Pero a Cony no le importaba hablar de literatura; le importaba Brasil, claro, pero con nosotros quería hablar sobre todo de la principal pasión de su vida cuando viaja a España. De paso para Toledo, la ciudad que le inquieta y le apasiona, porque es secreta y tiene en su seno el recuerdo sordo de tantas violencias, y de tanta sabiduría, su lugar principal es el Museo del Prado, 'o melhor museo do mundo'. Lo va a ver con la frecuencia que su ánimo de viajero frecuente le permite, y lo hace sobre todo para contemplar los cuadros de Goya, aunque no los más famosos, los que están en las postales o en los libros, sino aquellos donde el genial aragonés dibuja su propia melancolía, su rabia de existir o su ironía. Se diría que va al Prado para inspirarse, para saber más de sí mismo (y acaso de su país, que es también su tema) y de sus sueños.

Enamorado del Prado. Y cuando declaró esa pasión suya, Cony nos miró como si pidiera perdón por lo que iba a decir luego, y lo dijo: 'Pero qué mal gestionado, cómo un museo tan grande y tan hermoso no se da cuenta, y no muestra, que es el mejor museo del mundo'. Como si adivinara la crisis recurrente por la que pasa esta pinacoteca fabulosa, el escritor brasileño fue desgranando una a una las carencias que había observado: la desgana del Prado para decir qué es este museo, su desdén por exhibir su importancia, su falta de sintonía con las necesidades de sus visitantes, ese aire eclesial y antiguo que tienen sus prohibiciones y sus carencias, su falta de ambición, su esencial, interior, antiquísimo aburrimiento. Un museo que expulsa más que recibe.

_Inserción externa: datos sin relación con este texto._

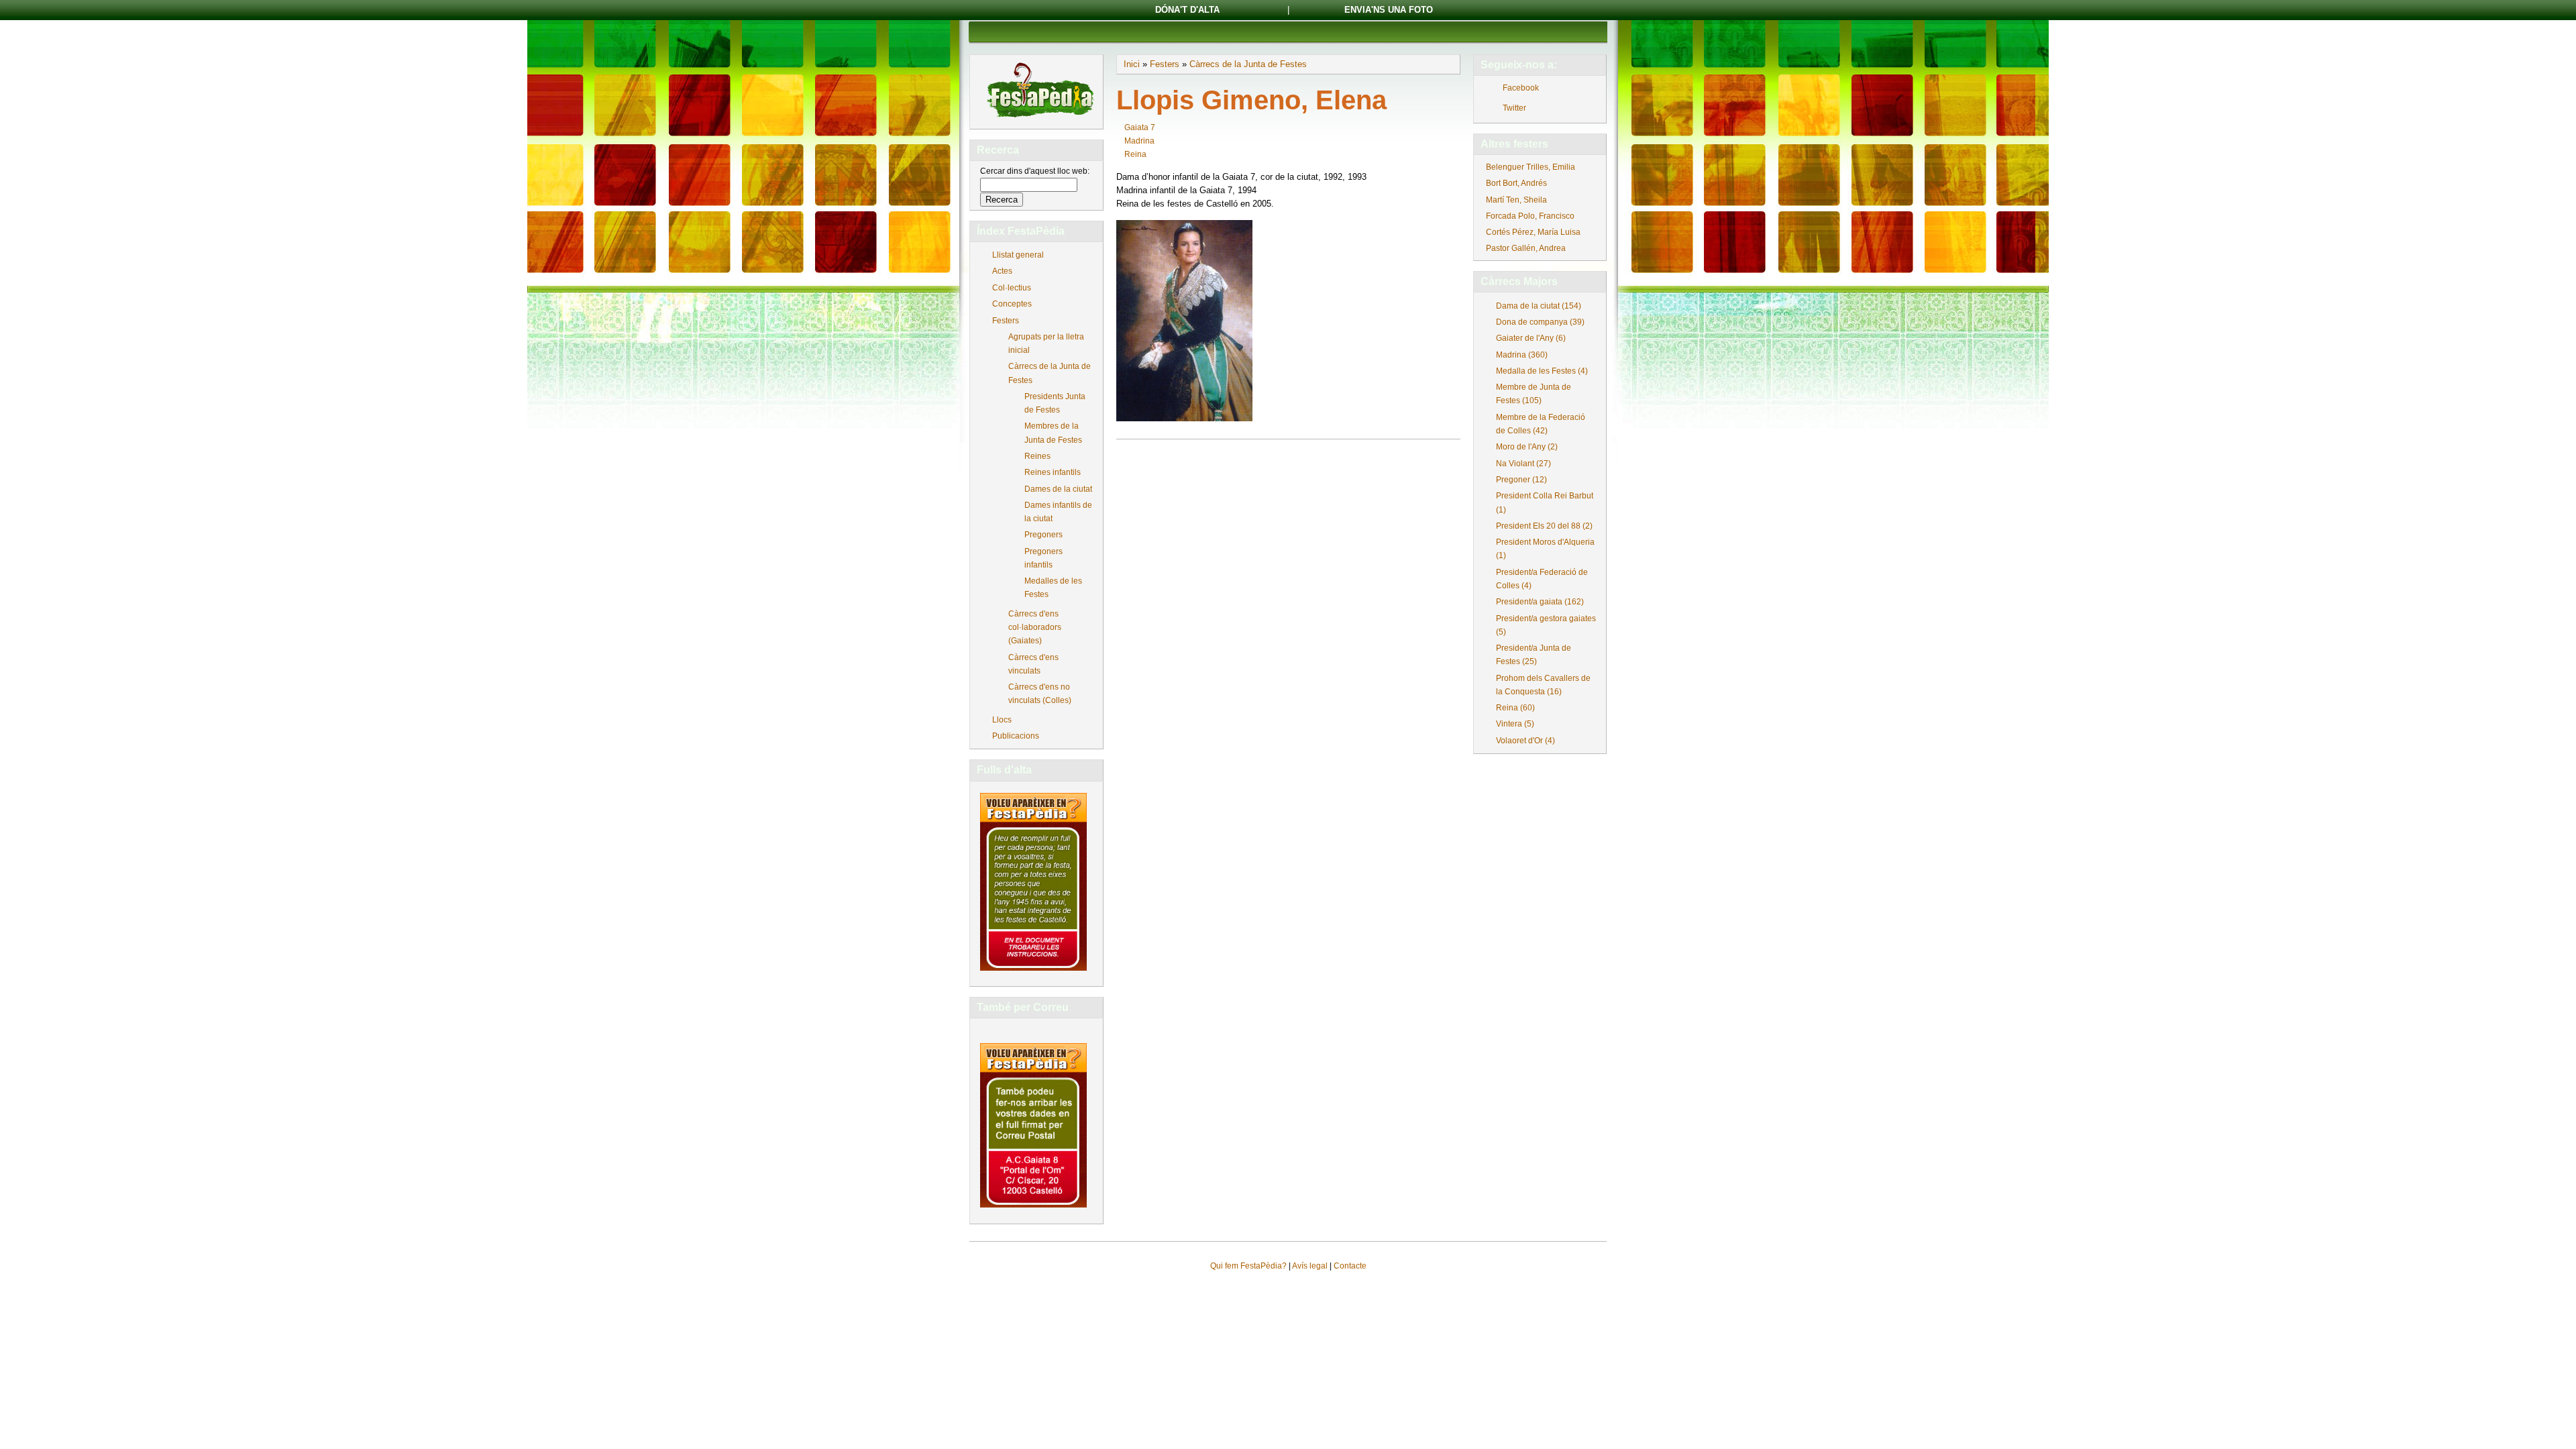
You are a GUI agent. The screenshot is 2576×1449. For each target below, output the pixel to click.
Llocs (1002, 719)
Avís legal (1310, 1266)
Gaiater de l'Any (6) (1531, 338)
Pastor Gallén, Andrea (1526, 248)
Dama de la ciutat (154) (1538, 306)
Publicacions (1015, 736)
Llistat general (1018, 255)
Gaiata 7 (1139, 127)
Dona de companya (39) (1540, 322)
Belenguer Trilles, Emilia (1530, 167)
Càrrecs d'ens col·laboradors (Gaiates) (1034, 627)
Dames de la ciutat (1058, 489)
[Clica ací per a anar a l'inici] (1039, 118)
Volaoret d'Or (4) (1525, 740)
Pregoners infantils (1043, 558)
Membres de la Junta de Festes (1053, 432)
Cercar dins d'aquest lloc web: (1034, 171)
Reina (1135, 154)
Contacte (1350, 1266)
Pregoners (1043, 534)
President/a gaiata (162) (1540, 601)
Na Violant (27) (1523, 463)
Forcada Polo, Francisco (1530, 216)
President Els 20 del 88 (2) (1544, 526)
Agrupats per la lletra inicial (1046, 343)
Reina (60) (1515, 707)
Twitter (1514, 108)
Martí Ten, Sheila (1516, 200)
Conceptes (1012, 304)
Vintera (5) (1515, 724)
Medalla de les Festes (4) (1542, 371)
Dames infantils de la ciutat (1058, 511)
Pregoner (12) (1521, 479)
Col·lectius (1011, 287)
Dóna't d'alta (1187, 10)
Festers (1005, 320)
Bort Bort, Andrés (1516, 183)
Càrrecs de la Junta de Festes (1049, 373)
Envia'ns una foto (1388, 10)
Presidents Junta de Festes (1054, 403)
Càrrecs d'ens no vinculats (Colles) (1039, 693)
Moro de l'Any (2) (1527, 446)
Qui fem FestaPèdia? (1248, 1266)
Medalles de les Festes (1053, 587)
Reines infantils (1052, 472)
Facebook (1521, 88)
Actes (1002, 271)
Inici (1132, 64)
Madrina (1139, 141)
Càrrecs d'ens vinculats (1033, 664)
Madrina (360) (1522, 355)
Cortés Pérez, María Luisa (1533, 232)
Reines (1037, 456)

Después de oír a Cony en Guadalajara expresar su amor por el Prado y su rabia porque el museo no hiciera honor a su importancia, regresé a Madrid y comprobé que siempre la realidad acaba subrayando lo que intuyen los poetas. Y ahí tenemos, otra vez, a ese museo improbable en la crisis que le toca este año porque no lo saben amar, porque no sabemos que esa caja negra de la cultura española no es un museo aún, es todavía un improbable museo que la política (¿sólo la política?) mantiene en suspenso como si fuera una ley maldita.